Researchers at Texas A&M led by Dr. Ashok Shetty have now shown that the street runs both ways. In a study published in the Journal of Extracellular Vesicles, just two doses of a nasal spray dramatically reduced brain inflammation, restored neurons' cellular power plants, and significantly improved memory, with effects holding for months. The spray contains microscopic biological packages (extracellular vesicles, harvested from human neural stem cells) carrying microRNA cargo. Delivered through the nose, they slip past the blood-brain barrier and switch off two of the main inflammation pathways linked to cognitive decline. A US patent has been filed.

🧐 What's in it for me? It's a mouse study, so calibrate expectations accordingly. But the underlying lever (switching off inflammation pathways in aged brains) is one of the most plausible in longevity science, and intranasal delivery is one of the few routes that can get large molecules into the brain without having to get the drill out. If any of this translates, dementia prevention starts looking less like an aspiration and more like a logistics problem.

💵 Out of the Lab: Brain aging is the single largest unsolved problem in medicine by total addressable market. US dementia cases are projected to roughly double by 2060, and a small group of researcher-founded companies are pushing the underlying biology toward the clinic.

  • Aruna Bio, a University of Georgia spinout founded by stem cell researcher Steven Stice, holds an FDA-cleared IND for AB126, an unmodified neural-derived extracellular vesicle therapy. It is the closest direct commercial analogue to the Texas A&M work.

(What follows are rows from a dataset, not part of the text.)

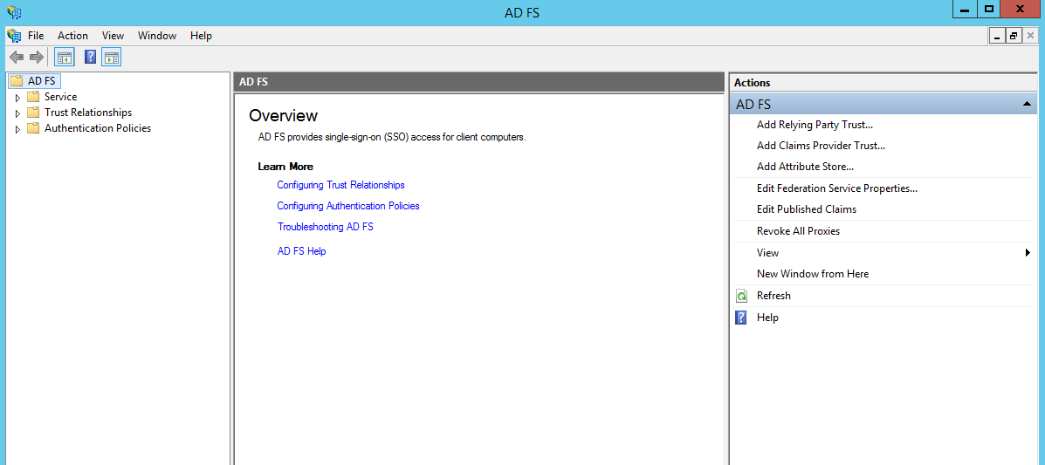1045x465 pixels.
Task: Click the blue Help toolbar icon
Action: point(90,58)
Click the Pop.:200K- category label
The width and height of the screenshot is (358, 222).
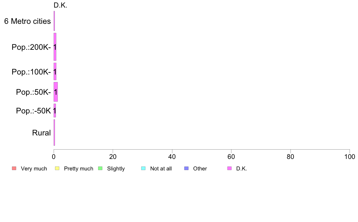pyautogui.click(x=31, y=47)
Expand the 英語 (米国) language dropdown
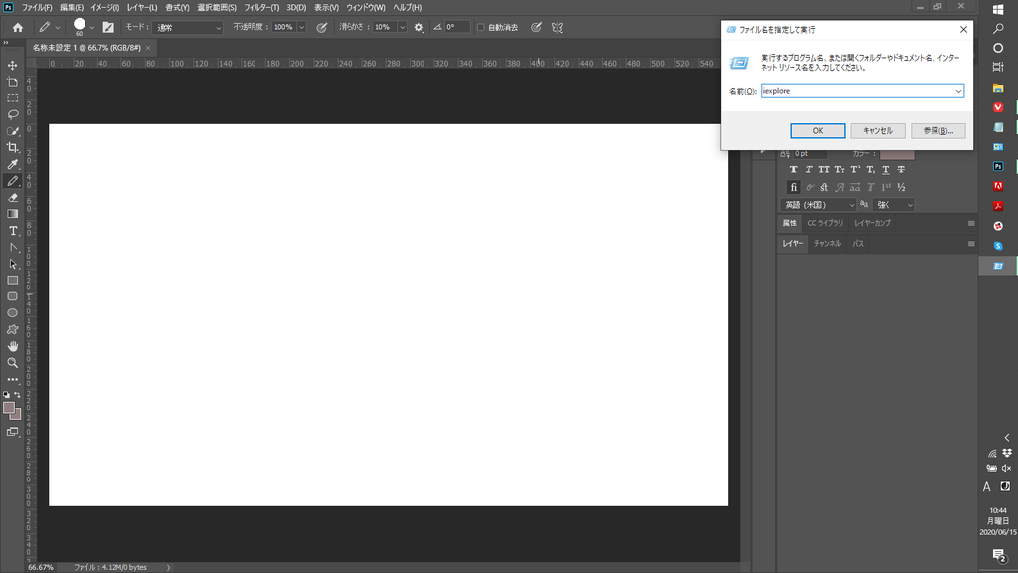The image size is (1018, 573). click(819, 205)
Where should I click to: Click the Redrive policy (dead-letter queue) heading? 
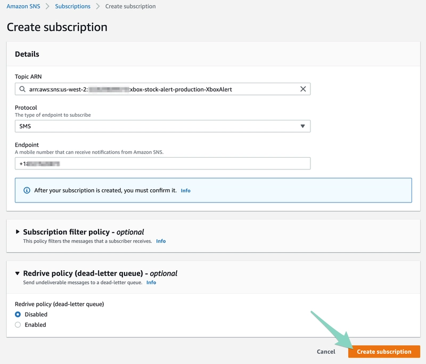(100, 273)
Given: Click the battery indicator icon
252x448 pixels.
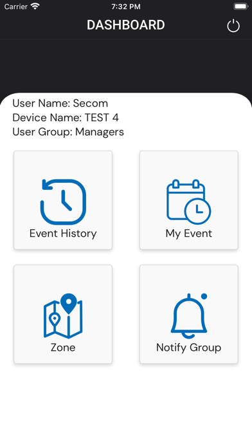Looking at the screenshot, I should pos(240,6).
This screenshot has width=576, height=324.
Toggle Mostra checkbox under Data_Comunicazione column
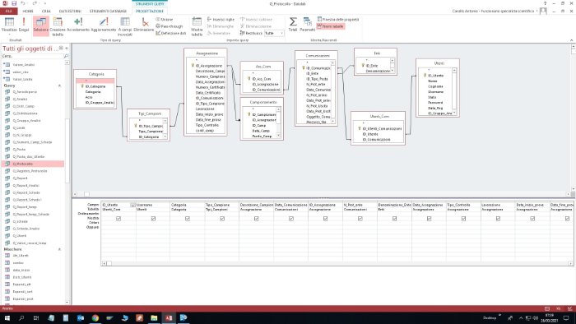pyautogui.click(x=291, y=218)
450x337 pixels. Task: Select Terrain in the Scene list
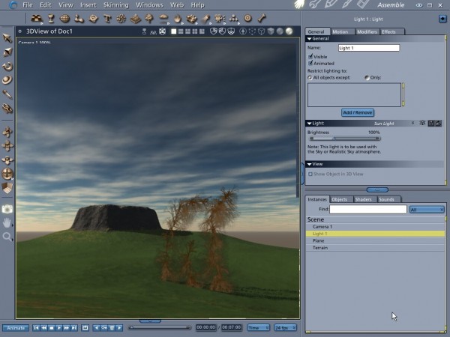pos(320,248)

  • BioAge Labs (NASDAQ: BIOA), founded by aging biologist Kristen Fortney, is running Phase 2 trials of BGE-102, a brain-penetrant inhibitor of the NLRP3 inflammasome, one of the same inflammation pathways the nasal spray targets.

  • Cognito Therapeutics, spun out of MIT by neuroscientists Li-Huei Tsai and Ed Boyden, holds FDA Breakthrough Device Designation for its gamma-stimulation Alzheimer's device, currently in pivotal trials.